Du Moyen Age au XIXe siècle, les fortifications ont accompagné le quotidien des Bruxellois. Une exposition part sur les traces de ces remparts qui ont presque tous disparu

Un jour de semaine, à l’heure de pointe, dans le centre de Bruxelles. Comme toujours, ça bouchonne sur les boulevards de la « petite ceinture ». Vous parvenez à extirper votre véhicule d’un carrefour encombré et vous risquez un dépassement audacieux pour rejoindre la file qui plonge dans les tunnels. Et vous voilà, sans le savoir peut-être, sur les traces vénérables de la seconde enceinte de la ville. En effet, à l’endroit même où se situe l’autoroute urbaine qui ceinture le Pentagone, il y avait, autrefois, de hauts remparts, de larges fossés et d’énormes forteresses. Rares sont, il est vrai, les éléments du « paysage » actuel qui rappellent la présence de ces fortifications, édifiées à partir de 1356 et démantelées sur ordre des empereurs Joseph II puis Napoléon Ier.

La porte de Hal, qui a échappé aux démolisseurs en 1832, est le dernier vestige monumental de cette enceinte longue de près de huit kilomètres. Restauré, le bâtiment n’est plus, en réalité, qu’une caricature d’architecture médiévale: l’architecte Suys l’a décoré de fenêtres gothiques et, en 1860, son confrère Beyaert, adepte de Viollet-le-Duc, a plaqué une tour contre la façade, côté ville, en couronnant l’édifice de mâchicoulis, d’échauguettes et d’une immense toiture. Un Moyen Age réinventé. En sous-sol, entre la porte de Hal et la porte Louise, le percement du métro, en 1982, a révélé des portions du mur d’enceinte. Et le cours de certaines rues marque encore l’angle d’un bastion.

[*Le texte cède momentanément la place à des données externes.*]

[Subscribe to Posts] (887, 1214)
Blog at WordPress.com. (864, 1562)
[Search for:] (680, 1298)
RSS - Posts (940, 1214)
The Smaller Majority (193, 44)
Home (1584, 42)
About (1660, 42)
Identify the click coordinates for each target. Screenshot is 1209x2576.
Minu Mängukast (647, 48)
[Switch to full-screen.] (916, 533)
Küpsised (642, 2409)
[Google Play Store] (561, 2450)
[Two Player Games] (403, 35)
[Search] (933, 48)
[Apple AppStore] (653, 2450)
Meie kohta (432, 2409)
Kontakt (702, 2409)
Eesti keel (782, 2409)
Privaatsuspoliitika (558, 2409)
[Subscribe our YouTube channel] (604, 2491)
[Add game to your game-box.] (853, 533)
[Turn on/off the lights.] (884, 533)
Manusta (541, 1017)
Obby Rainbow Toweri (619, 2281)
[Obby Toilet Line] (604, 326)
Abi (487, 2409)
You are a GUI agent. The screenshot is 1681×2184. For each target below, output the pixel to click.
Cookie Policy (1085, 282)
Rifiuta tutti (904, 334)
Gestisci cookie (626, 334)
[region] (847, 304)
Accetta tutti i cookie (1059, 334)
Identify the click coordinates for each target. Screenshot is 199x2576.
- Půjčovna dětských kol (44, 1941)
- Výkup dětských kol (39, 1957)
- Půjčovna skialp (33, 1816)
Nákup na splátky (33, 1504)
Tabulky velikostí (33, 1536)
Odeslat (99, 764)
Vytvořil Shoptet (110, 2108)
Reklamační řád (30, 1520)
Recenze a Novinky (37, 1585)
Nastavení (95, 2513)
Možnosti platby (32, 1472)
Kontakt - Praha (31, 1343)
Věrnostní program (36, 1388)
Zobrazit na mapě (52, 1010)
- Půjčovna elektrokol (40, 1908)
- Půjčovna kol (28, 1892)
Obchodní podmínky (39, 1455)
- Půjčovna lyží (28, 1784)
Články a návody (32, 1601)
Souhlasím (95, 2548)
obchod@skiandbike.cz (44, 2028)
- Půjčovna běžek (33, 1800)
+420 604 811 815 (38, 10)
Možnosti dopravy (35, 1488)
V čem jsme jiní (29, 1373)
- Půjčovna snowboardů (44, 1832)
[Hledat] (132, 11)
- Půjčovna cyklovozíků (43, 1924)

Voilà tout ce qui reste des imposantes constructions qui ont accompagné le quotidien des Bruxellois pendant des siècles. « Il ne faut pas être passéiste ou nostalgique », prévient l’historienne Astrid Lelarge, commissaire d’une exposition consacrée aux fortifications de Bruxelles et à l’émergence de la ville contemporaine (1). « La destruction des portes, des tours et des murs, devenus inutiles et incommodes, a ouvert une ère nouvelle pour une cité enfin libre de s’étendre au-delà de ses remparts, poursuit-elle. Une révolution lourde de sens dans la politique d’aménagement du territoire. » Même approche chez Laurence Hassel, scénographe de l’exposition: « Aimer sa ville, c’est accepter ses surcharges, ses vides, ses accumulations, ses manques, ses déséquilibres. C’est aussi connaître un peu mieux ce qui l’a constitué au fil du temps. »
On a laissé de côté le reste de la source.